DIE RABENSCHWARZE SEITE

Mittwoch, 10. Februar 2010

Der Kunde ist König? Nein, die Sekretärin ist Königin!

Kolumne

„Herr Mürb kommt, wenn er Zeit für Sie hat!“

Von Georg M. Oswald

Zuerst war es Mürb gar nicht aufgefallen. Er war so stolz darauf, zum ersten Mal in seinem Berufsleben eine eigene Sekretärin zu haben. Und noch dazu eine gute! Frau Stoß war fleißig, pünktlich, zuverlässig. Die Arbeiten, die er ihr auftrug, erledigte sie schnell und ordentlich. Seine Diktate schrieb sie fehlerlos, seine Termine verwaltete sie gewissenhaft. Sie war nicht zu hübsch, um Frau Mürbs Argwohn zu erregen. Eine Weile dachte Mürb, die Personalabteilung habe es wirklich gut mit ihm gemeint, bis es ihm auffiel.

„Wie?“ „Was?“ „Bleiben Sie da stehen! Herr Mürb kommt, wenn er Zeit für Sie hat!“

Immer wenn er sie sprechen hörte, formulierte er im Stillen für sich: „Wie bitte?“ „Was kann ich für Sie tun?“ „Einen Augenblick bitte, Herr Mürb ist sofort bei Ihnen.“ Wenn Sie sich am Telefon meldete, sagte sie: „Büro Mürb.
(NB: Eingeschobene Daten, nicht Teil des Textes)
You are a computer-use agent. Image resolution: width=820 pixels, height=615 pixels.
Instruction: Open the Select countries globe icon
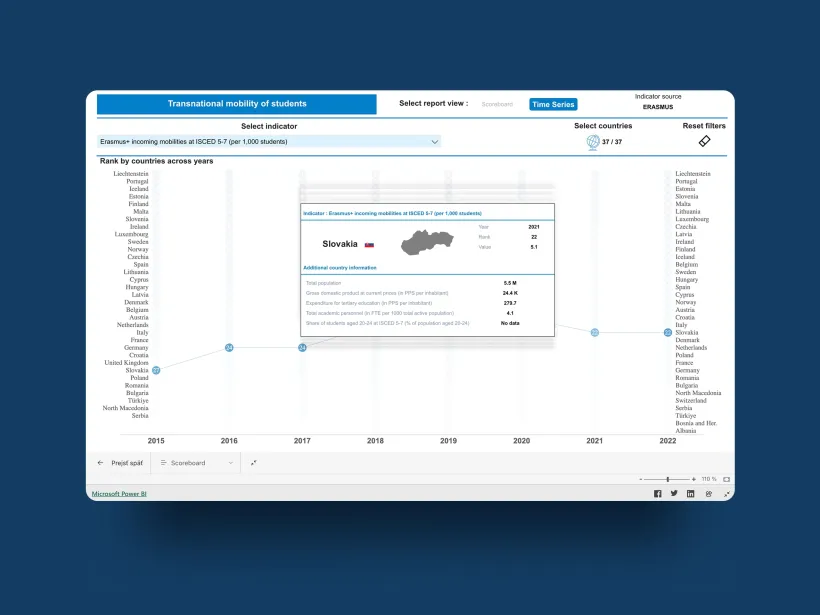[x=593, y=141]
Sie sprechen mit Stoß!“ Es klang wie die Androhung einer Tracht Prügel. Wenn er es hörte, murmelte Mürb vor sich hin: „Hier Stoß, guten Tag, Büro von Herrn Mürb, wie kann ich Ihnen helfen?“

So ging es nicht weiter. Einfacher wäre es gewesen, Frau Stoß auf Schreibfehler, eine Verwechslung im Terminkalender hinzuweisen. Aber Mürb appellierte an seine Führungsverantwortung. Wenn es nicht anders ging, musste man eben auch einmal Dinge ansprechen, die eher das Atmosphärische betrafen. Mürb wartete eine Gelegenheit ab und sagte zu ihr: „Frau Stoß, ich schätze Ihre Arbeit sehr, aber ich finde, sie müssen freundlicher mit unseren Kunden umgehen. Immerhin sind sie es, die uns bezahlen.“ Frau Stoß sah ihn verblüfft an, so als müsse sie sich einen Augenblick lang neu orientieren. Sie kommentierte nicht, was er gesagt hatte, sondern fragte nur: „Noch was?“ „Äh, wie bitte? Nein, nein, danke“, stammelte Mürb.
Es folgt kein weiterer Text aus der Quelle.